Dementia has become a leading cause of death in aging populations, making it essential to accurately anticipate mortality risks in patients. The study, which analyzed data from over 45,000 participants and 163,000 visit records, developed machine learning models based on clinical and neurocognitive features to predict mortality at one, three, five, and 10 years. This research highlighted the significance of neuropsychological testing in predicting mortality risks in dementia patients compared to age-related factors like cancer and heart disease.
The findings emphasize the potential of machine learning models in improving patient care and guiding healthcare providers towards more informed decisions. While machine learning shows great promise in enhancing dementia care, it is crucial to understand that these models are not definitive predictors of individual outcomes. The research team plans to enhance their models by integrating treatment effects and genetic data to further refine predictions and explore advanced deep-learning techniques.
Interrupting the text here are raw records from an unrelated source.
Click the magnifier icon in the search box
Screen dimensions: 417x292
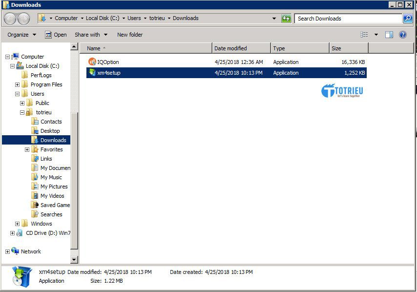pyautogui.click(x=407, y=18)
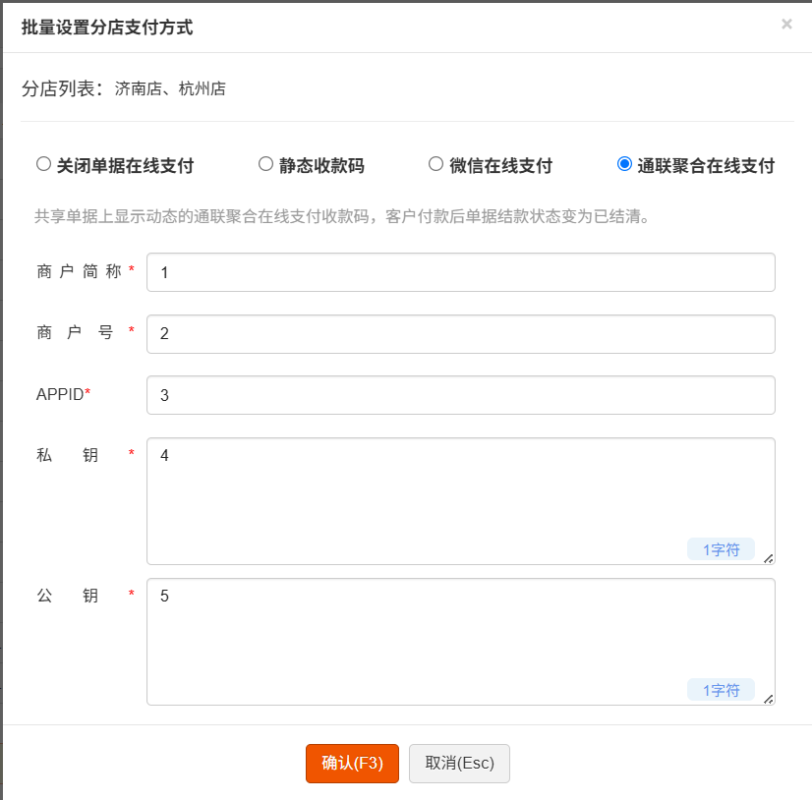Image resolution: width=812 pixels, height=800 pixels.
Task: Click the APPID field label
Action: (x=61, y=395)
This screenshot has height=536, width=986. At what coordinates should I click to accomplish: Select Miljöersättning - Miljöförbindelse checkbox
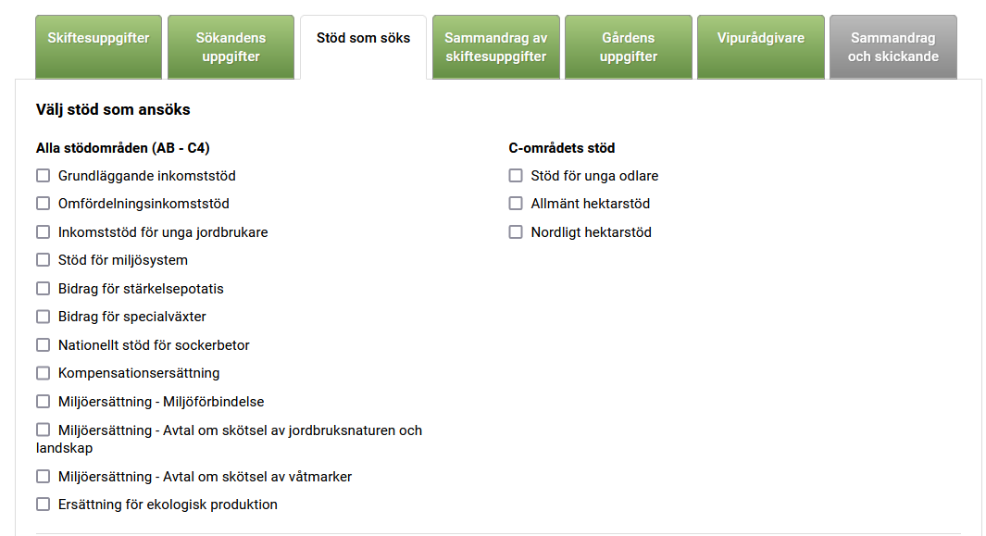coord(44,402)
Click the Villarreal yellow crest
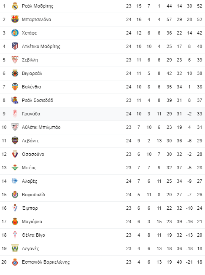The height and width of the screenshot is (275, 205). tap(15, 73)
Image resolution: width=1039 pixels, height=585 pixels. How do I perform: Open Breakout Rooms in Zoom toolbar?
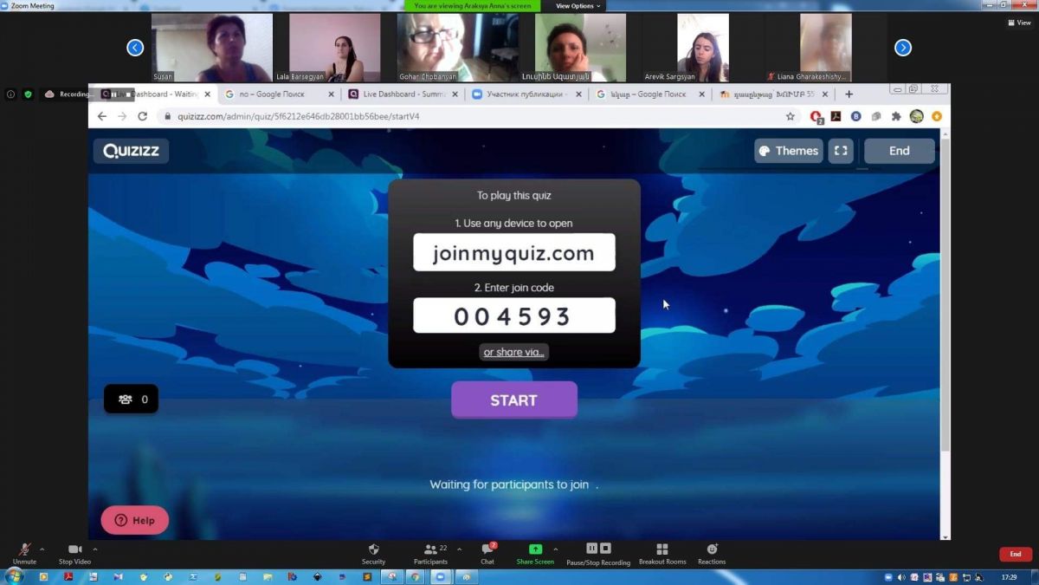pyautogui.click(x=661, y=549)
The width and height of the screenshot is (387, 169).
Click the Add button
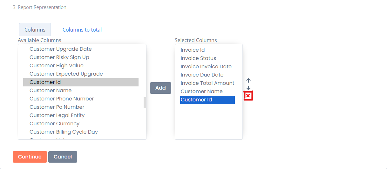[x=160, y=88]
Dementia presents a growing public health concern with its escalating prevalence and economic burden. The study’s outcomes lay the groundwork for future predictive modeling in dementia care and emphasize the role of machine learning in unraveling the complexities of neurodegenerative diseases. With Alzheimer’s and other dementias affecting millions globally and their costs continuing to rise, innovative approaches like machine learning are crucial in addressing this pressing health issue.